On Thursday, Robin M. Nazzaro, Director of the Government Accounting Offices’ Natural Resources and Environment section, testified before the House of Representatives’ Subcommittee on Interior, Environment, and Related Agencies, Committee on Appropriations. The entire text, badly titled Actions by Federal Agencies and Congress Could Mitigate Rising Fire Costs and Their Effects on Other Agency Programs is HERE, but below is a summary from the document:
As GAO has reported, there are several steps the agencies could take, and actions Congress could consider, that could mitigate the rising costs of wildland fire management and its effect on the agencies’ other programs.
- Although the agencies have, among other actions, improved decision-support tools for helping officials select appropriate strategies for fighting individual wildland fires, the agencies continue to lack both an agencywide strategy for containing fire suppression costs and a broader long-term wildland fire management strategy that identifies options, along with associated funding, for reducing excess vegetation and responding to fires—what GAO has termed a cohesive strategy.
- The agencies could develop a better method of estimating the suppression funds requested, as GAO recommended in 2004. Better estimates in a given year could reduce the likelihood that the agencies would need to transfer funds from other accounts, yet the agencies continue to use an estimation method with known problems. The Forest Service told GAO it analyzed alternative methods for estimating needed suppression funds but determined that no better method was available. Because the agencies had to transfer funds in each of the last 3 years, however, a more accurate method for estimating suppression costs may still be needed.

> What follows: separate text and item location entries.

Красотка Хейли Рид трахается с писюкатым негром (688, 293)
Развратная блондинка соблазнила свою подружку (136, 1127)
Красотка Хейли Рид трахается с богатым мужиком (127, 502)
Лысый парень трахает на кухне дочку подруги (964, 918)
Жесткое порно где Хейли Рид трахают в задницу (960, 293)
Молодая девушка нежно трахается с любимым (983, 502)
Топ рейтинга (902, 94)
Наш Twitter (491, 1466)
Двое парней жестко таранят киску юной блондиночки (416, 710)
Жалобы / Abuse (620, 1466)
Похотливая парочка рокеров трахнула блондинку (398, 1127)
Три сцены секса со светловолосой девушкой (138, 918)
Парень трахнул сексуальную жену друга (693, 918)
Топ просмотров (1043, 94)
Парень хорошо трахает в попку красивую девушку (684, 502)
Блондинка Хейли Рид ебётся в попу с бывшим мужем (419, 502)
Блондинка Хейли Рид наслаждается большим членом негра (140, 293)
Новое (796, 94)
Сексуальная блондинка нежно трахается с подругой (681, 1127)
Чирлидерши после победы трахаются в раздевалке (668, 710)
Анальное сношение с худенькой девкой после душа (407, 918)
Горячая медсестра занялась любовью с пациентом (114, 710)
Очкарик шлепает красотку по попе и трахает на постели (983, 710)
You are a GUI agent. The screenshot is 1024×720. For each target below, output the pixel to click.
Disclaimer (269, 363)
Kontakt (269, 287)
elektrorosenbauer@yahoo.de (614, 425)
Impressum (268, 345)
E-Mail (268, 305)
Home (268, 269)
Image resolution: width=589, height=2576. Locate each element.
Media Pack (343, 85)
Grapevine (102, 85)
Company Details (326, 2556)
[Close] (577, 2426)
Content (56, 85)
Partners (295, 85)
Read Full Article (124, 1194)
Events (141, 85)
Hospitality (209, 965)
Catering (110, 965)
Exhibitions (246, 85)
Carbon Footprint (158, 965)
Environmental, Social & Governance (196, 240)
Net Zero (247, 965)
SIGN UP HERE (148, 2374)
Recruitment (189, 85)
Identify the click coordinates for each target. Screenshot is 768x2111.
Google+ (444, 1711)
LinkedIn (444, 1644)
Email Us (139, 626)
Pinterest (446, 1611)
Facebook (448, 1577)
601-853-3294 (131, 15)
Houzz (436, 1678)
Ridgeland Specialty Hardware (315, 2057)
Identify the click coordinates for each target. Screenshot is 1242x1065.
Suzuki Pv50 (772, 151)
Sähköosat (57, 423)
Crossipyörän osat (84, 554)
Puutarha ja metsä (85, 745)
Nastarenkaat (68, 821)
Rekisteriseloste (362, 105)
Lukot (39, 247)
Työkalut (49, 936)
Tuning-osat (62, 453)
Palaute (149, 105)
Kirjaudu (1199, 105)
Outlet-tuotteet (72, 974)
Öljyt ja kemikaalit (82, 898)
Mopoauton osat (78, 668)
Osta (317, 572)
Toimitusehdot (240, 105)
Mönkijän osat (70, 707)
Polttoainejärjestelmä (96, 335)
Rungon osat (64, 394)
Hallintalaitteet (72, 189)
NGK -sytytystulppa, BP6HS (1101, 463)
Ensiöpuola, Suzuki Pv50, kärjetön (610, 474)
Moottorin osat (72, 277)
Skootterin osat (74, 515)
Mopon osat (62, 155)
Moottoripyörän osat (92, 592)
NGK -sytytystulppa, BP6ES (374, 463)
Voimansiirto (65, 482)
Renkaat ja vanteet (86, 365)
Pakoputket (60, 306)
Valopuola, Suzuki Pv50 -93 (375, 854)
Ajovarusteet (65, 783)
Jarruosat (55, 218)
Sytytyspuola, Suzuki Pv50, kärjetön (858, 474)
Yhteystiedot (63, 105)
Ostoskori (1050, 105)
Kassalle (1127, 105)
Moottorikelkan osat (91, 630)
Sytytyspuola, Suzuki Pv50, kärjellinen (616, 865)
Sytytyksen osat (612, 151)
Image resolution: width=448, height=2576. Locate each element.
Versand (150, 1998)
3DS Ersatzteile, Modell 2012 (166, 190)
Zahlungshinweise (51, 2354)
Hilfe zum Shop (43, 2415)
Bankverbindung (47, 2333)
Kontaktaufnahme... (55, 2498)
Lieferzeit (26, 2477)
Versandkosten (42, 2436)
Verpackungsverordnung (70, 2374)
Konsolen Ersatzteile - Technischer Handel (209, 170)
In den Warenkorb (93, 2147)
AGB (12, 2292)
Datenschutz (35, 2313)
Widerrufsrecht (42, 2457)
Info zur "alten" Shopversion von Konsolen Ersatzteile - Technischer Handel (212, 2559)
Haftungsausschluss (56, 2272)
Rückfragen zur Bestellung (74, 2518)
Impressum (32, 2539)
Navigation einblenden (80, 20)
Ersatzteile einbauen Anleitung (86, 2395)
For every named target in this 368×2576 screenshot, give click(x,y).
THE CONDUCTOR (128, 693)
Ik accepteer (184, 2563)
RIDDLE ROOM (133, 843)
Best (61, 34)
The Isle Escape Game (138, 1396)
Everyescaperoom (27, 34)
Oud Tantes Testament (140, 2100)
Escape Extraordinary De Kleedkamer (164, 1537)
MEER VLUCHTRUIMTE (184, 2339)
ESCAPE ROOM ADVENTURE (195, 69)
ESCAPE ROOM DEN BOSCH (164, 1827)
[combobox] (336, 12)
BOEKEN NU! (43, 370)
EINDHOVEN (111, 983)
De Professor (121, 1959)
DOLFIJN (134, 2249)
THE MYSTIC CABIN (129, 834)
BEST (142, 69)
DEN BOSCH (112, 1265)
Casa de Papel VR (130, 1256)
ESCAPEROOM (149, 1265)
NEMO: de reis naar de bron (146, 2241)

- In addition, Congress may wish to consider establishing a reserve account to fund emergency wildland firefighting, which could reduce the need for the agencies to transfer funds. The advantages and disadvantages of several alternative funding approaches were discussed in GAO’s 2004 report. Congress considered at least two bills in 2008 proposing establishment of a reserve account, but neither bill passed. One of those bills was reintroduced in March 2009.